高处的岩石上,一身白衣的琴郎已将古琴“行生”收入琴袋,起身置于背后。
旁边的彩衣瑟女,也已拂袖重整弦柱,飘荡的发丝下隐约可见右边脸颊之上一支虬曲红梅,如烙印般,鲜艳地延伸至眉下。
甚至不知何时,这里更是无声无息地多出不少人影。
山溪水围绕的高低错落的岩石上,有人锦衣华服手持竹制酒勺,有人衣着朴素腰悬小鼓;还有人两鬓苍苍半臂覆着甲胄,却在怀中堪称温柔地抱着一支蓝首琵琶。
有年过半百梳着妇人髻的灰衣女子,斜背着一具飘荡红穗的筑琴;有安静掬着溪水,清洗陶土烧制埙器的蓝衣男子,用没有五官的人皮面具遮掩着面容。
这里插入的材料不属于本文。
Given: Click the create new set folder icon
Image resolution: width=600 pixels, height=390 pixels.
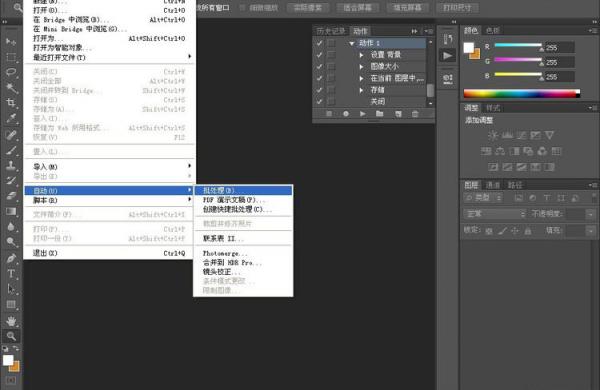Looking at the screenshot, I should pos(379,114).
琴瑟箫缶,琵琶二胡,埙筑皮鼓。这一次乐团到场者已有九人,占大半之数。
当然不是为了区区一名一生悬命,而是今天本就是乐团与麟阙约定见面的日子。
溪水旁,一生悬命安静盘膝而坐,双手自然垂在膝盖上,面色红润,含笑闭眼。